When the Council meeting continued at noon on Wednesday, a letter from Las Cumbres was read into the record which stated that if the only way for Las Cumbres to continue with the new contract means that the FSN will no longer receive funding, they are considering withdrawing from the process.
“We very much want to provide the many valuable services as outlined in our proposal, and have been working hard amidst the circumstances of the Covid pandemic to ready our teams to deliver them. But given the clear opposition from the community to our expansion under current terms, the only way we are willing to accept a contract is under a clear collaborative agreement between Las Cumbres and FSN that establishes a mutual support relationship,” the letter states. “For a determined interim period, during which the Council and County can execute an additional RFP or other processes, Las Cumbres could establish FSN as a subcontractor and support their capacity to continue providing prevention-based contract services while Las Cumbres initiates other distinct programming as outlined in our proposal.”
FSN executive director Carie Fanning told the Los Alamos Reporter Monday that the County’s contract with FSN ends June 30 but that she is confident there are enough reserves to operate through the fiscal year.
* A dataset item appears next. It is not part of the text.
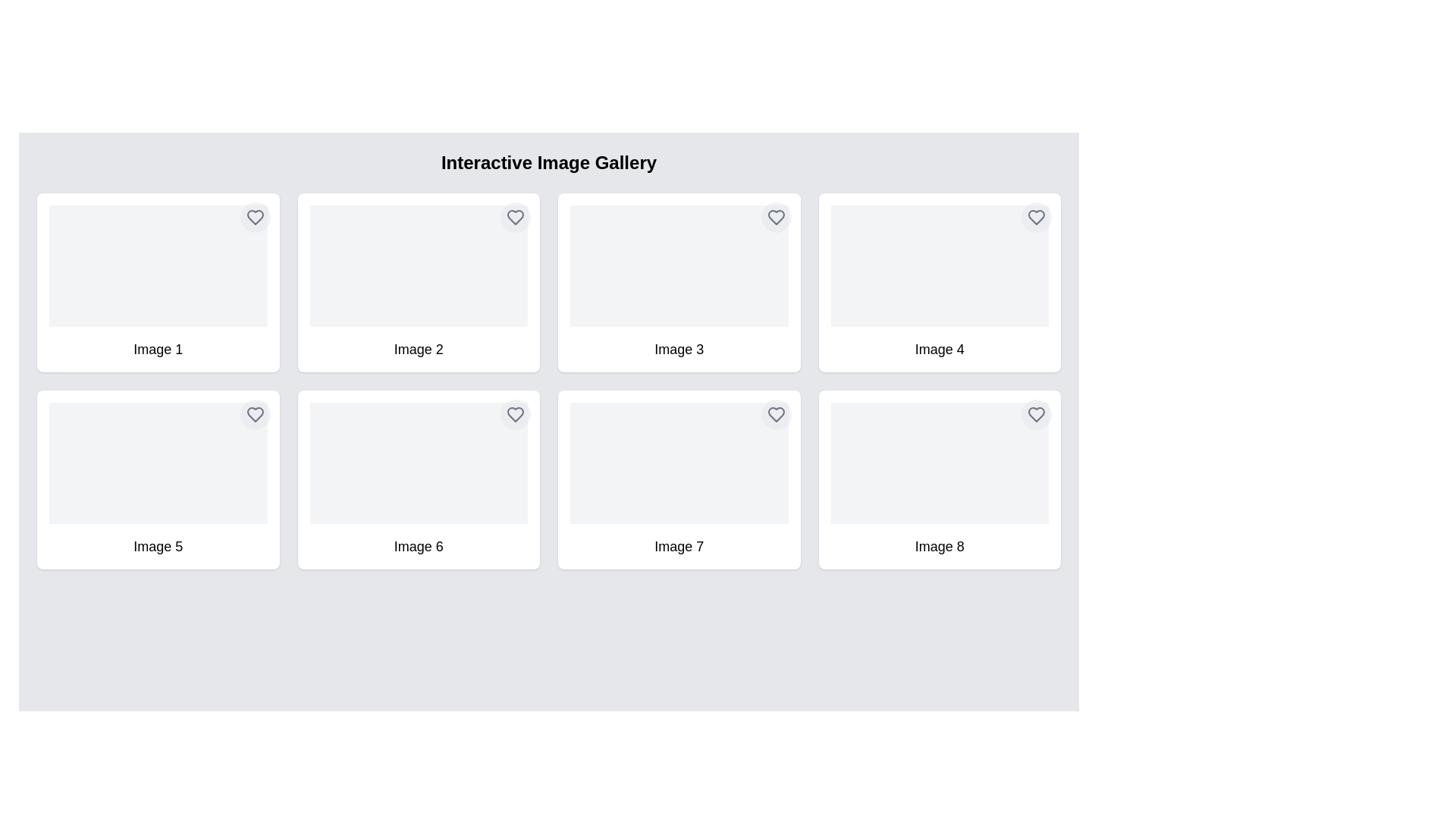  I want to click on the bottom text description of the fifth gallery item in the second row by moving the cursor to its center point, so click(158, 547).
She said she will be meeting with Las Cumbres officials on Friday.
Councilor David Izraelevitz chatted with the Los Alamos Reporter about the Council meeting and the FSN issue and the RFP process. He noted that as a community, Los Alamos is fortunate that social service contracts have been regularly fulfilled by highly qualified organizations, and they are often the sole or the clearly superior bidder. He said then there is no controversy about continuing the relationship and the Council is relieved of any heartburn.
“The difficult situation is when there is a competitive bid by multiple entities and the County is faced with the responsibility of considering the unseating of an incumbent. If we didn’t take this responsibility seriously, and didn’t allow the possibility of changing contractors at times, then there would be no logic to having formal requests for proposals, a selection committee, etc. We would always continue with the current contractor,” Izraelevitz said.
He said even though there is no reason to suspect foul play, just skipping over the formal selection and procurement process “turns awarding contracts into a political, not a technical decision, with all the resulting opportunities for insider deals and corruption”.
“In this solicitation, we followed the exact same process as we have for every other contract, as mandated by our procurement laws. I have no reason to assume anything other than a thoughtful and careful analysis of each proposal and a reasoned argument for one bidder over the others was presented. I wasn’t about to support a change to this business model and start down this road without reviewing the serious ramifications of changing this process. We can’t change our rules midstream. I don’t think our citizens would want that either,” Izraelevitz said.
He noted that he is personally very familiar with both Las Cumbres and Family Strengths Network, not only as a councilor, but also as a parent and through his wife’s work as an occupational therapist for Los Alamos Public Schools.
“Both organizations bring great assets to our community, and I hope that they find a way that they can continue to work together, bringing their relative expertise to our community. I felt that the letter that the executive director of Las Cumbres presented as public comment was encouragingly pointing in this direction. Hopefully, the upcoming social services gap analysis report will help everyone make the right decisions,” he said.